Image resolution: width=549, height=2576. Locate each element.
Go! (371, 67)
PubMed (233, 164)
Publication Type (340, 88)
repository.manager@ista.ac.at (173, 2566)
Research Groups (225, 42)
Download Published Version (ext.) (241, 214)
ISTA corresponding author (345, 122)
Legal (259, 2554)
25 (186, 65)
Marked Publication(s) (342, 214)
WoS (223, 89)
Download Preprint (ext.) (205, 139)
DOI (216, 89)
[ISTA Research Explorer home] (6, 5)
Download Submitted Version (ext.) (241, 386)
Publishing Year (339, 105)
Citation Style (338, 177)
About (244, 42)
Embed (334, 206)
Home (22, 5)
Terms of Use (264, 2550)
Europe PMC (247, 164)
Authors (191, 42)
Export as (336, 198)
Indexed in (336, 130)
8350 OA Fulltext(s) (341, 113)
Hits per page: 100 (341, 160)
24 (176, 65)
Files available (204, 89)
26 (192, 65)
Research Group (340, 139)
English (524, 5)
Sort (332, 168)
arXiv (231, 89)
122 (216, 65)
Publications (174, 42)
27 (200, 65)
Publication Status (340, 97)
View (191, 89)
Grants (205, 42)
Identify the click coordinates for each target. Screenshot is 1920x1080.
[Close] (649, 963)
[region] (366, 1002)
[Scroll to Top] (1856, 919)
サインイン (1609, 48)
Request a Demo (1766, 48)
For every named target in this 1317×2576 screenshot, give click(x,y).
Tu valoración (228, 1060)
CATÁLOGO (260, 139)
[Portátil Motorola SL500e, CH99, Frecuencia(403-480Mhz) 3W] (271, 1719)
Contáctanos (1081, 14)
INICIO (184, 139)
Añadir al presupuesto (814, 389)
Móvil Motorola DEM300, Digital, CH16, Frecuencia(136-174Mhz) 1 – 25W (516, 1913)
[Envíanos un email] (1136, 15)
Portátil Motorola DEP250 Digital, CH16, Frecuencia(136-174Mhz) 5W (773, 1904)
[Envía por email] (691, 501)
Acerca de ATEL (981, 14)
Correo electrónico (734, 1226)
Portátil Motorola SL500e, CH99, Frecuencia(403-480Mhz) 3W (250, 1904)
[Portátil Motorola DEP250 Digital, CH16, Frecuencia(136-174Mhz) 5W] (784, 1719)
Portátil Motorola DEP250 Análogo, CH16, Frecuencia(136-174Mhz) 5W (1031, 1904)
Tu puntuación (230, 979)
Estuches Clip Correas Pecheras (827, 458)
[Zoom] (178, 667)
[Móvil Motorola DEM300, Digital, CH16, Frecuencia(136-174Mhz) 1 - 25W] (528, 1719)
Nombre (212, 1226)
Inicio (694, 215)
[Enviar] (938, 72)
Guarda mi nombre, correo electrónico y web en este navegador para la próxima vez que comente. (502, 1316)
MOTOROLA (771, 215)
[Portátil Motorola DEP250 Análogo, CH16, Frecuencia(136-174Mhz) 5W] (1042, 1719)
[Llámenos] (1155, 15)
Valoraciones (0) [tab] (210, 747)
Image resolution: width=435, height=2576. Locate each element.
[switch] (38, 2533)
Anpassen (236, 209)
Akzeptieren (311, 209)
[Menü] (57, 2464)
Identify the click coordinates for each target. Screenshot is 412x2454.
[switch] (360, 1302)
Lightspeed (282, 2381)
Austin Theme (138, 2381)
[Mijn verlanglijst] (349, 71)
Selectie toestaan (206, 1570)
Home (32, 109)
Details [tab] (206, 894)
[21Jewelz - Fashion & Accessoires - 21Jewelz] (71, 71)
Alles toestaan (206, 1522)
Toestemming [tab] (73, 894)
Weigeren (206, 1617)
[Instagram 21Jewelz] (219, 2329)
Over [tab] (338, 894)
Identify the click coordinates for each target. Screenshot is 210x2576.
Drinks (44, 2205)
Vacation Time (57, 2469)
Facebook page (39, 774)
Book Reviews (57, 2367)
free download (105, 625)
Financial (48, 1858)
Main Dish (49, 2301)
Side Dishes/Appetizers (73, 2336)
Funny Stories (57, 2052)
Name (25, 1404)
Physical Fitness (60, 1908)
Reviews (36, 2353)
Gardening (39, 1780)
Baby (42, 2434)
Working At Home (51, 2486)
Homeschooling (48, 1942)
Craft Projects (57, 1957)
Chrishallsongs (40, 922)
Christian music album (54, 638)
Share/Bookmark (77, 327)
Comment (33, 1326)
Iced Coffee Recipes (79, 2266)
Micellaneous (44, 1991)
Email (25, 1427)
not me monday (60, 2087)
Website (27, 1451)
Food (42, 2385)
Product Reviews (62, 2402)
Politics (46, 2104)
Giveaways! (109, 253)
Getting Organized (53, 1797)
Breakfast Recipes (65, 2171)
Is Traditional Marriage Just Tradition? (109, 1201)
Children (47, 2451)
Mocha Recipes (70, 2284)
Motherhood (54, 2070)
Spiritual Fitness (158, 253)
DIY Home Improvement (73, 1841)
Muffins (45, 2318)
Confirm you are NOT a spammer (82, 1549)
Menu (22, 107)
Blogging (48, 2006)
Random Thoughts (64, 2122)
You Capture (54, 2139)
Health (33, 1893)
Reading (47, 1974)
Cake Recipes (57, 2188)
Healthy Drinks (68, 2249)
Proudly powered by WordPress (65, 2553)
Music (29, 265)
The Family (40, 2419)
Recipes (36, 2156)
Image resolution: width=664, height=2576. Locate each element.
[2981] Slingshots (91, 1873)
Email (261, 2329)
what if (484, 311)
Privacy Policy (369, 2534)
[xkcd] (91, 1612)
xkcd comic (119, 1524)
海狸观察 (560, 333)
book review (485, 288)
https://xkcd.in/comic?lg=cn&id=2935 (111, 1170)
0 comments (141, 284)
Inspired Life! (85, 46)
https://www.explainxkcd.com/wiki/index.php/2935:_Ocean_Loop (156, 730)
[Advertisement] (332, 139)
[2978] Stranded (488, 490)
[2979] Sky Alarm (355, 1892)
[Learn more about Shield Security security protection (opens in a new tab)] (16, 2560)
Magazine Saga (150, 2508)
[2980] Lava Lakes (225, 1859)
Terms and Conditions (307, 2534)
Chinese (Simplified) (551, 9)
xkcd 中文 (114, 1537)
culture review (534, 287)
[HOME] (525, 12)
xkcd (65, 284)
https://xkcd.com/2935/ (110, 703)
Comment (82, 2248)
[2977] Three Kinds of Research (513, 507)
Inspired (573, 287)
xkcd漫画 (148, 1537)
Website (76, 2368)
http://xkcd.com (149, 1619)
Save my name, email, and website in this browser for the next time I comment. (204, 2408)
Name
——————————
* [What you have to do] In the records, which lines mention the word "Reviews"? Copy those lines.

* [Exercise output]
Book Reviews (57, 2367)
Reviews (36, 2353)
Product Reviews (62, 2402)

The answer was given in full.